La COP25 tiene que ser un aliciente para expandir la noción de "ciencia" en al menos tres dirección. Primero, incentivando un debate científico sobre el cambio climático que sea realmente interdisciplinar. El impulso por cuantificar, medir y pronosticar hizo que las ciencias naturales y las ingenierías monopolizaron los espacios de discusión. Ayudó que el foco estuviese en el "cambio climático" como fenómeno bioquímico y no en el "cambio global", o los procesos heterogéneos que han afectado los límites planetarios.
Hoy, sin embargo, sabemos que las disrupciones en los sistemas terrestres se explican por formas de organización social y modos de representación cultural que no pueden ser explicados –ni menos intervenidos– sin integrar de manera sustantiva tanto a las ciencias sociales como a las artes y las humanidades. Atrás quedó el tiempo en que las "ciencias duras" podían ser, en el mejor de los casos, complementadas por las "blandas". Ante el desafío de la transición hacia modelos de vida más sustentables y hacia una definición de naturaleza en la que ésta ya no sea vista como un "recurso" a nuestra libre disposición, necesitamos un diálogo científico amplio y en igualdad de condiciones.

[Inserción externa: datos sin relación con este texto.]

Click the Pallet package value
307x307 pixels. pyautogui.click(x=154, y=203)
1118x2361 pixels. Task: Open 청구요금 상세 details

En segundo lugar, la discusión científica debe ser capaz de abrirse a teorías, métodos, conceptualizaciones y evidencias que vengan de espacios no-científicos. Los saberes locales, comunitarios y ancestrales deben ser integrados como conocimientos válidos. No se trata de impugnar ni mucho menos de reemplazar el conocimiento científico acumulado, sino más bien de asumir una posición de humildad ante la complejidad de la crisis ecológica. El trabajo colaborativo con las personas y comunidades que experimentan directamente el cambio climático y que han articulado modos tan efectivos como sistemáticos de conocer, calcular y mitigar sus efectos, no solo puede enriquecer nuestras preguntas, puede también crear otras nuevas.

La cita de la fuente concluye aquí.